Why MathML

MathML “is a low-level specification for describing mathematics as a basis for machine to machine communication which provides a much needed foundation for the inclusion of mathematical expressions in Web pages” designed by W3C and now part of HTML(5) and EPUB(3). Unfortunately, support MathML wasn’t a priority for the big players that drive the Web and some times the question “Why not deprecate MathML?” raised.

This post try to summarize (with lots of quotes) the very long discussion about native MathML support in Firefox and WebKit/Chromium communities.

Note

Frédéric Wang wrote three amazing blog posts with lots of technical details of MathML support for majors web browsers:

Note

madisli create a pro-cons list related to MathML. Download local copy of the list.

Screenshot of madisli list.

MathML is too specialized

Yes, it is as all other human languages.

“I personally see mathematical writing as language by itself and so not having it in the browsers is just like not supporting Arabic or Asian scripts (BTW MathML was implemented in Gecko a long time before HTML ruby). Just to add one point: mathematical expressions are also very often mixed with other content like text or diagrams and it makes sense to have HTML+SVG+MathML+CSS well integrated together.” Frédéric Wang

And as Peter said:

  • MathML is widely used. Almost all publishers use XML workflows and in those MathML for math. Similarly, XML+MathML dominates technical writing;
  • In particular, the entire digital textbook market and thus the entire educational sector comes out of XML/MathML workflows right now;
  • MathML is the only format supported by math-capable accessibility tools right now.

MathML reinvents the wheel, poorly

“A suitable subset of TeX (not the entirety of TeX, as that is a huge, single-implementation technology that reputedly only Knuth ever fully understood) was the right choice all along, because: (1) TeX is already the universally adopted standard and (2) TeX is very friendly to manual writing, being concise and close to natural notation, with limited overhead (some backslashes and curly braces), while MathML is as tedious to handwrite as any other XML-based format.” Benoit Jacob

MathML was design for machine to machine communication which means that, for example, (1) “f(x)” meaning “f of x” must be different of “f times x” and (2) “ab” meaning “a times b” must be different from “variable named ‘ab’”. For we humans is easy to solve this problem but machines need more information and that’s the reason why MathML need to be tedious to handwrite.

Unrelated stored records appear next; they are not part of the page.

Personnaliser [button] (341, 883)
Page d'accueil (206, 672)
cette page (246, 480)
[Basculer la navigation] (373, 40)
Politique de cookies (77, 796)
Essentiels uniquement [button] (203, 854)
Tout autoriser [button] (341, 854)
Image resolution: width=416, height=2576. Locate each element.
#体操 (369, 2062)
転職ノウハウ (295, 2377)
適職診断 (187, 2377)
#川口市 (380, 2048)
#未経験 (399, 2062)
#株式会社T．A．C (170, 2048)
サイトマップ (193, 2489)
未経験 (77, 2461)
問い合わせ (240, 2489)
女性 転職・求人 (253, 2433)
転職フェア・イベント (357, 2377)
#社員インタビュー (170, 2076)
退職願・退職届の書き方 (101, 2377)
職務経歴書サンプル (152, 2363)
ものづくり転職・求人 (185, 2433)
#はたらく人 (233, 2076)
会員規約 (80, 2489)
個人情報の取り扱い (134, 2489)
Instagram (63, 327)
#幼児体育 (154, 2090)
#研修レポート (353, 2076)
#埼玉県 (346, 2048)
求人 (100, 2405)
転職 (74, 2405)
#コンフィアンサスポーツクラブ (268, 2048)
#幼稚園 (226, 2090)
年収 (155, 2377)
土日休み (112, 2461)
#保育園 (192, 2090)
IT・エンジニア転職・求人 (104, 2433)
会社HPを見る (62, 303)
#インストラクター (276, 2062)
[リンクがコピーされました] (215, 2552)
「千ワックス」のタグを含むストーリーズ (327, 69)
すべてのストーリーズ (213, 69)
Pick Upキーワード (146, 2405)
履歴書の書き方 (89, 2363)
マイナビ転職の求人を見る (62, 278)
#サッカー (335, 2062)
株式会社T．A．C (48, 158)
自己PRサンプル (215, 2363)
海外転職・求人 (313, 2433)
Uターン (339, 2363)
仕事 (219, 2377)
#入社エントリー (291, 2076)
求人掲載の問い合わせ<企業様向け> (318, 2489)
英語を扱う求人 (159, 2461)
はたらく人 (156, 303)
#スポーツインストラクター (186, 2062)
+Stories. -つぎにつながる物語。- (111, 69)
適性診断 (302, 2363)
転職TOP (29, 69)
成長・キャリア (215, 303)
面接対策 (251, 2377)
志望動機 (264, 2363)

A subset of TeX won’t be sufficient because

“I’ve had to use various LaTeX packages (particularly amsmath and amssymb) in order to get all of the symbols and so on that I needed. I suspect that “heavy” users of TeX frequently need more than these two packages.” Justin Lebar

One of the solutions for symbols is using UTF8 (in this case MathML will be much smaller than TeX) but this means using a GUI that list UTF8 symbols or memorize their codes.

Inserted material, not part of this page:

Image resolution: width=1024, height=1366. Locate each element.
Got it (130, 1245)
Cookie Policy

MathML is very stable (although the implementations aren’t) but

“While TeX and the basic LaTeX packages are stable, most macro packages are unreliable. Speaking as a mathematician, it’s often hard to compile my own TeX documents from a few years ago. You can also ask the arXiv folks how painful it is to do what they do.” Peter

MathML has a DOM. And what?

“That may not matter much for rendering, but it does if you want to support (WYSIWYG) editing.” Robert O’Callahan

Although (La)TeX is much older that MathML there isn’t a full native (La)TeX WYSIWYG editor (yes, there is LyX but it use it’s own format).

Pure (La)TeX can only build static pages.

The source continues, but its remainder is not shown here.